I can see at least three cases where one-tailed tests are appropriate. I am sure that some would disagree, or find the list incomplete. I simply hope that these examples will help you make your own judgement.

1. Asymmetric distributions

Some tests are intrinsically one-tailed. The $(\chi^2)$ test for instance has a positive distribution with a right tail. A large value means a departure from expectations, so the rejection region is put exclusively on the side of large values. This way, the null hypothesis is not rejected when the scores have expected values.

A famous counterexample is found in the reanalysis of Mendel’s results by Fisher. The key argument of Fisher was that the values of the $(\chi^2)$ statistics were too small and thus that the samples were too much as expected, which he found suspicious. This usage of the $(\chi^2)$ test is rather unconventional, but it is still one-tailed.

I find the fact that Nature journals ask to specify the number of tails in the $(\chi^2)$ test rather confusing. This may lead some readers to believe that a two-tailed $(\chi^2)$ test is also sound.

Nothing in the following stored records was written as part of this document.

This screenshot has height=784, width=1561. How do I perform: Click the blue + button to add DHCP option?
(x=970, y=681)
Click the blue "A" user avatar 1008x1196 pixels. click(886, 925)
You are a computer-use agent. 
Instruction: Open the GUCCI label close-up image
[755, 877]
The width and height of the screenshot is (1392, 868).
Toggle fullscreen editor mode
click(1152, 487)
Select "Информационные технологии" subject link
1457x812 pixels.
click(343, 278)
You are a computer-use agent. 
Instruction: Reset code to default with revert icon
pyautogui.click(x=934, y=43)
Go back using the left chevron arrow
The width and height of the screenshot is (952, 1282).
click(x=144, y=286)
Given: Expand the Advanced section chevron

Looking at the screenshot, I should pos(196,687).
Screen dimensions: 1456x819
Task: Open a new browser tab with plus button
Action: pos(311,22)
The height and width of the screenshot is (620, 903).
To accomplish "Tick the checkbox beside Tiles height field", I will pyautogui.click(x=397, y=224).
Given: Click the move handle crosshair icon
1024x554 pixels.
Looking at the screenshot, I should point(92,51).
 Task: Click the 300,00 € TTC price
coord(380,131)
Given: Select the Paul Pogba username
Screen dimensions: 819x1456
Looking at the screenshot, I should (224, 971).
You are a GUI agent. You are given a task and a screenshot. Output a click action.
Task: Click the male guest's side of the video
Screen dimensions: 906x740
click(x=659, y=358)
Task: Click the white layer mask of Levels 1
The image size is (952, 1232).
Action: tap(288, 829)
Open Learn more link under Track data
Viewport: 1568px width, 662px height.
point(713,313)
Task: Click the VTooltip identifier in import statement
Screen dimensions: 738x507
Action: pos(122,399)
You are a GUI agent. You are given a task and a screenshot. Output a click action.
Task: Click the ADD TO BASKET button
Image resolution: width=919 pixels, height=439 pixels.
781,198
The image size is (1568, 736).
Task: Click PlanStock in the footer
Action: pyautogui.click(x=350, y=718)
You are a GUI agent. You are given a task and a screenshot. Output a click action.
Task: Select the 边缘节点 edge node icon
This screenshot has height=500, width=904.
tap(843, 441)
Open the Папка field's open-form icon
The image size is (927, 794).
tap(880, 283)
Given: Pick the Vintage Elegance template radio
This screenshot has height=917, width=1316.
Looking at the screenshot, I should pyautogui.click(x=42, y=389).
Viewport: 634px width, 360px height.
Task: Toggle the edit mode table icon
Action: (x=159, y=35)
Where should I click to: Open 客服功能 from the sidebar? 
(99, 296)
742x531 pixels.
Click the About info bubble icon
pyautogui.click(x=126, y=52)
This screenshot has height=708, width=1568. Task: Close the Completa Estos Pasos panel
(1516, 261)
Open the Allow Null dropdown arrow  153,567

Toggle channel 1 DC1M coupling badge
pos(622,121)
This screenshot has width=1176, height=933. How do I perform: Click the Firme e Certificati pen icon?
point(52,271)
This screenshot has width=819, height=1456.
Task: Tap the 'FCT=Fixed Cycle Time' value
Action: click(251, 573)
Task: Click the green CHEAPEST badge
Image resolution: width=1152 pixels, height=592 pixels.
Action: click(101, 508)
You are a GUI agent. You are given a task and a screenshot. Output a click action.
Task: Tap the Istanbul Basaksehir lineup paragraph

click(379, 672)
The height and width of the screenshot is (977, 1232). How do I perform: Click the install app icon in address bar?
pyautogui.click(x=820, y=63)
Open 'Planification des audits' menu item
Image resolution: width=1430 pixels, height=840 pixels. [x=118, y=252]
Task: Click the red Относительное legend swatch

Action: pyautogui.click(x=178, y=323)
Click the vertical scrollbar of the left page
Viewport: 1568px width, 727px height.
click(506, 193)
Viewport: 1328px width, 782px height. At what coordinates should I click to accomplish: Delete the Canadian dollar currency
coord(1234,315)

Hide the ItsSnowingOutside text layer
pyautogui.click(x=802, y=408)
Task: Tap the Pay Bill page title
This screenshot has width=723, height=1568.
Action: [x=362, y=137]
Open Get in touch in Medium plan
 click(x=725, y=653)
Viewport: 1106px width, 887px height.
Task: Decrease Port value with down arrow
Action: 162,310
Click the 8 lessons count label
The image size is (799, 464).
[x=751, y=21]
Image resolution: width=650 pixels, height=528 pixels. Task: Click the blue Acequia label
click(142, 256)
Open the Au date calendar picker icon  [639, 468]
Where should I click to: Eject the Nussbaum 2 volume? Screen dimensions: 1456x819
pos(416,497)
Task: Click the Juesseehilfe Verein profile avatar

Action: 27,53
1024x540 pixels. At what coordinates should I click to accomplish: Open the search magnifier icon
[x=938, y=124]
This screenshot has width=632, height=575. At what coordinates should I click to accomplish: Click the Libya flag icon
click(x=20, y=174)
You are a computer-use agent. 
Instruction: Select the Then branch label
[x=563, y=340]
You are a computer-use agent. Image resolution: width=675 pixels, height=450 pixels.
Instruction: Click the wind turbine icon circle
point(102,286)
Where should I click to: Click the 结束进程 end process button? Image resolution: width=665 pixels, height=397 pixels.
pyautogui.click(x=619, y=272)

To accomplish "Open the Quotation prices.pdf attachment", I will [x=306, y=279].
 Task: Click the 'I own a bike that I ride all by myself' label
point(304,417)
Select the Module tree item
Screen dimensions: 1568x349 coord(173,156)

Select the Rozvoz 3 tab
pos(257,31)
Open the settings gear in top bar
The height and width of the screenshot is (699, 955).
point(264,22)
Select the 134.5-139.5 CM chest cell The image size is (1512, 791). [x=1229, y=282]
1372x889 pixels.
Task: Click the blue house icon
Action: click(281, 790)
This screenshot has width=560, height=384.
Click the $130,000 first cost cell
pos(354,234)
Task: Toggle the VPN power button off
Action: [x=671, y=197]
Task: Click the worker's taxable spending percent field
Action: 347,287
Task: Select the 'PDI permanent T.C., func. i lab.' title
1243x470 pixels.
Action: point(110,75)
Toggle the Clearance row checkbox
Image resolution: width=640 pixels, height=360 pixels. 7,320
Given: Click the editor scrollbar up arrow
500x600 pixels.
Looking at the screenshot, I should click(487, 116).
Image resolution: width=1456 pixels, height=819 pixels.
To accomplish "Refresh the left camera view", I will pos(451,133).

2. Composite null hypotheses

This is rather a hack than an argument based on theory. The vast majority of null hypotheses are “simple” in the sense that they are true for a single value of the parameter under study (typically when it is equal to 0). This is rather problematic because we would sometimes like to test whether the mean is non-negative instead of just zero. In practice, it makes sense to achieve this with a one-tailed test for the null hypothesis that the mean is zero.

3. We measure only one tail

Sometimes, it is too costly or impossible to measure some events at one of the ends of the distribution. For instance, imagine that a company is testing new hardware components supposed to be more resistant to failure. To do so, they run their prototypes for months until failure, in parallel with current hardware as a control. If the prototypes fail before the current hardware, there is no point wasting time and resources to see how much better the current hardware is. This tail will never be observed, so the company might as well set up a one-tailed test.

One might argue that many cases fall in this category because the main point is that one of the possible outcomes is simply not “interesting”. For instance, is it really worth to discover drugs that are less efficient than the placebo? Or fortune tellers performing significantly worse than random? Here it depends on the context, but either way, this decision should be taken before having a look at the data.